Ayrıca işçilerin deprem sebebiyle işe dönememesinden kaynaklı olarak işveren tarafından devamsızlık nedeniyle işten çıkarılması mümkün değildir. Zira işçinin bu durumda işe gitmemesi meşru bir mazerete dayanmaktadır. Buna rağmen işçiyi işten çıkaran işveren kıdem tazminatı ödemek zorundadır.
Bunun yanı sıra 125 sayılı Cumhurbaşkanlığı Kararnamesi ile çalışma hayatına ilişkin OHAL önlemleri alınmıştır.
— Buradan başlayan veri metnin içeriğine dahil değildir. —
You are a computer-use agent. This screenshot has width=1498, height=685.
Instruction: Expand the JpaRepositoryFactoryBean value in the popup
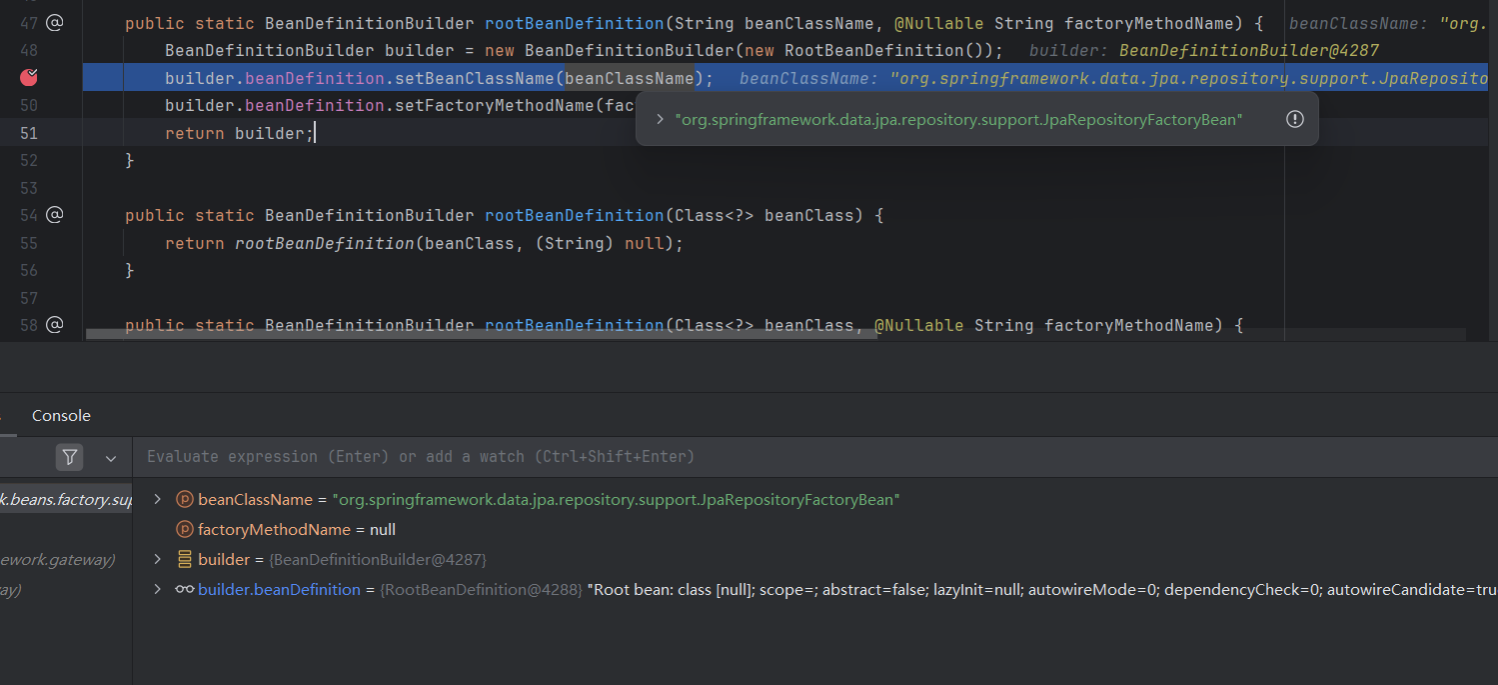click(x=660, y=119)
Bu kararname ile işverenlerin ahlak ve iyiniyet kurallarına aykırılık dışında işçi çıkarması yasaklanmıştır. Diğer bir deyişle işverenler devamsızlık nedeniyle işçi çıkartamaz. Şifahi(sözlü) olarak işten kovulduğunda işçinin kıdem tazminatı hakkı doğacaktır. Whatsapp mesajlaşmaları ve tanık beyanları bu tür dosyalarda birincil delildir.
125 sayılı CBK ile işçiye tanınan bir diğer hak ise kısa çalışma ödeneği. Bu ödenek; işyerinde tam mesaiden daha az bir mesai yapıldığında, işçinin mağdur olmaması için ücretinin yarısının devlet tarafından karşılanması anlamına geliyor. İşverenler kısa çalışma yaptırmadığı halde SGK'ye kısa çalışma yapılmış gibi göstererek haksız kazanç sağlayabiliyor. Bu durumda derhal SGKye ihbarda bulunarak işveren için gerekli yaptırımların uygulanmasını sağlayabilirsiniz.
Haklarınızdan ve tazminat alacaklarınızdan mahrum kalmamak için süreci güvendiğiniz bir avukatla yürütmenizi tavsiye ederim. Sağlıcakla kalın.